'God Particle' Might Really Be 5 God Particles
Fermilab experiment produces results standard physics can't explain
By Rob Quinn,  Newser Staff
Posted Jun 17, 2010 8:01 AM CDT
Workmen install a tracking chamber at the Fermi National Accelerator Laboratory in Batavia, Ill.    (AP Photo/Fermilab)
camera-icon View 1 more image

(Newser) – The Large Hadron Collider scientists searching for the Higgs boson "God particle" that explains the mysteries of the universe should be looking for five different particles, according to their rival atom-smashers in the US. Fermilab researchers in Illinois colliding protons and anti-protons found that the smashes yielded matter particles slightly more often than anti-matter particles, a phenomenon that could be explained by the existence of five kinds of Higgs bosons, the Telegraph reports.

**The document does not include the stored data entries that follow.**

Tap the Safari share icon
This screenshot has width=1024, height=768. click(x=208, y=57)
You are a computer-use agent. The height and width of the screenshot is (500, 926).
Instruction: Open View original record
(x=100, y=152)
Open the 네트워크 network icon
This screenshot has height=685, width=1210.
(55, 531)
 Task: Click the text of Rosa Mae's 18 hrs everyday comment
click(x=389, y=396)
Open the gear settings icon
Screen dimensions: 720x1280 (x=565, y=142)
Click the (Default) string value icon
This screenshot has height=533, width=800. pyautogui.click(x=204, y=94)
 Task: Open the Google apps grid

The Higgs boson, under the Standard Model of physics, is what gives everything in the universe its mass. The Fermilab researchers say that the existence of five kinds of the particle doesn't fit into the Standard Model and their experiments suggest there are new, as yet undiscovered, kinds of physics out there. The matter-anti-matter discrepancy is "a really small effect, but it's still much bigger than if you turn all the cranks with all the original rules in the standard mode," a member of the Fermilab team tells National Geographic.